- **Exercise data**:
--- START ---

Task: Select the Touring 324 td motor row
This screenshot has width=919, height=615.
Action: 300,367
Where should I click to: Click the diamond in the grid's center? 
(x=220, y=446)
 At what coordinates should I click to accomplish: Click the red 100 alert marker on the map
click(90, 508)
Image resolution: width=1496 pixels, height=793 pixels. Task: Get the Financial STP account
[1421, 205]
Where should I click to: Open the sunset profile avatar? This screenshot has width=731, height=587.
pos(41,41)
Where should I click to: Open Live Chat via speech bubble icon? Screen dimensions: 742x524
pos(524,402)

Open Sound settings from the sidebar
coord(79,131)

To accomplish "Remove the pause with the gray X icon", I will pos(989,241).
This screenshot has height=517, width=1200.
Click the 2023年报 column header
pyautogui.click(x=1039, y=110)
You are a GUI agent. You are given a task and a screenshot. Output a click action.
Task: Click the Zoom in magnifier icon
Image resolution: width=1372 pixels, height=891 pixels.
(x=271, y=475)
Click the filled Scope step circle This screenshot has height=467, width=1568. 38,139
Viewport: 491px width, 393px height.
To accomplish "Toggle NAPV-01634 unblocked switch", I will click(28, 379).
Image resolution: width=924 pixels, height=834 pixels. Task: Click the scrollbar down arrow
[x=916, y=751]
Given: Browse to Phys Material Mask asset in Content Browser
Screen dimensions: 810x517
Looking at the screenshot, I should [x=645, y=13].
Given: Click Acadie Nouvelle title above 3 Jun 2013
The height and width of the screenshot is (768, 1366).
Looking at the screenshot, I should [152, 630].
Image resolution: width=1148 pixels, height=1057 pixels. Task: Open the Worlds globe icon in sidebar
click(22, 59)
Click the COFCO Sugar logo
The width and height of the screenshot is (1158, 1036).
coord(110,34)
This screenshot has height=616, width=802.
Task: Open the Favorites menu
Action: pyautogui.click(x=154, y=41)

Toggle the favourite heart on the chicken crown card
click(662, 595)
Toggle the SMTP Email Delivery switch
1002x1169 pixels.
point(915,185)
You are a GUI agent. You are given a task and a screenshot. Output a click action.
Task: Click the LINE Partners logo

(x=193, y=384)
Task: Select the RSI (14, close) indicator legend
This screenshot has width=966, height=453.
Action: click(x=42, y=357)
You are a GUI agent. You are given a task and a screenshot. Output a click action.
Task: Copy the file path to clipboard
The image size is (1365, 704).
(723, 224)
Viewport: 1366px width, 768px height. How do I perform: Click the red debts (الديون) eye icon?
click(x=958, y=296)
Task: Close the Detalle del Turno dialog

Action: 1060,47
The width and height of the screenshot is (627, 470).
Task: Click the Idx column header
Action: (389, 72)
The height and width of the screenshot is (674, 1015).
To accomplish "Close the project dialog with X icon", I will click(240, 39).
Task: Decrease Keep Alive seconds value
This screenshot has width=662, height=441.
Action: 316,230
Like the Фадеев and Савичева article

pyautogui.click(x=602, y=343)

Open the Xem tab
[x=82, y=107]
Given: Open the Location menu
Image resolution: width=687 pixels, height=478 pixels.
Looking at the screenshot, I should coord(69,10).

--- END ---

- **Problem to work on**:
The full listing has to be duplicated exactly.

- **Task response**:
Task: Select the Touring 324 td motor row
This screenshot has width=919, height=615.
Action: 300,367
Where should I click to: Click the diamond in the grid's center? 
(x=220, y=446)
 At what coordinates should I click to accomplish: Click the red 100 alert marker on the map
click(90, 508)
Image resolution: width=1496 pixels, height=793 pixels. Task: Get the Financial STP account
[1421, 205]
Where should I click to: Open the sunset profile avatar? This screenshot has width=731, height=587.
pos(41,41)
Where should I click to: Open Live Chat via speech bubble icon? Screen dimensions: 742x524
pos(524,402)

Open Sound settings from the sidebar
coord(79,131)

To accomplish "Remove the pause with the gray X icon", I will pos(989,241).
This screenshot has height=517, width=1200.
Click the 2023年报 column header
pyautogui.click(x=1039, y=110)
You are a GUI agent. You are given a task and a screenshot. Output a click action.
Task: Click the Zoom in magnifier icon
Image resolution: width=1372 pixels, height=891 pixels.
(x=271, y=475)
Click the filled Scope step circle This screenshot has height=467, width=1568. 38,139
Viewport: 491px width, 393px height.
To accomplish "Toggle NAPV-01634 unblocked switch", I will click(28, 379).
Image resolution: width=924 pixels, height=834 pixels. Task: Click the scrollbar down arrow
[x=916, y=751]
Given: Browse to Phys Material Mask asset in Content Browser
Screen dimensions: 810x517
Looking at the screenshot, I should [x=645, y=13].
Given: Click Acadie Nouvelle title above 3 Jun 2013
The height and width of the screenshot is (768, 1366).
Looking at the screenshot, I should [152, 630].
Image resolution: width=1148 pixels, height=1057 pixels. Task: Open the Worlds globe icon in sidebar
click(22, 59)
Click the COFCO Sugar logo
The width and height of the screenshot is (1158, 1036).
coord(110,34)
This screenshot has height=616, width=802.
Task: Open the Favorites menu
Action: pyautogui.click(x=154, y=41)

Toggle the favourite heart on the chicken crown card
click(662, 595)
Toggle the SMTP Email Delivery switch
1002x1169 pixels.
point(915,185)
You are a GUI agent. You are given a task and a screenshot. Output a click action.
Task: Click the LINE Partners logo

(x=193, y=384)
Task: Select the RSI (14, close) indicator legend
This screenshot has width=966, height=453.
Action: click(x=42, y=357)
You are a GUI agent. You are given a task and a screenshot. Output a click action.
Task: Copy the file path to clipboard
The image size is (1365, 704).
(723, 224)
Viewport: 1366px width, 768px height. How do I perform: Click the red debts (الديون) eye icon?
click(x=958, y=296)
Task: Close the Detalle del Turno dialog

Action: 1060,47
The width and height of the screenshot is (627, 470).
Task: Click the Idx column header
Action: (389, 72)
The height and width of the screenshot is (674, 1015).
To accomplish "Close the project dialog with X icon", I will click(240, 39).
Task: Decrease Keep Alive seconds value
This screenshot has width=662, height=441.
Action: 316,230
Like the Фадеев and Савичева article

pyautogui.click(x=602, y=343)

Open the Xem tab
[x=82, y=107]
Given: Open the Location menu
Image resolution: width=687 pixels, height=478 pixels.
Looking at the screenshot, I should coord(69,10).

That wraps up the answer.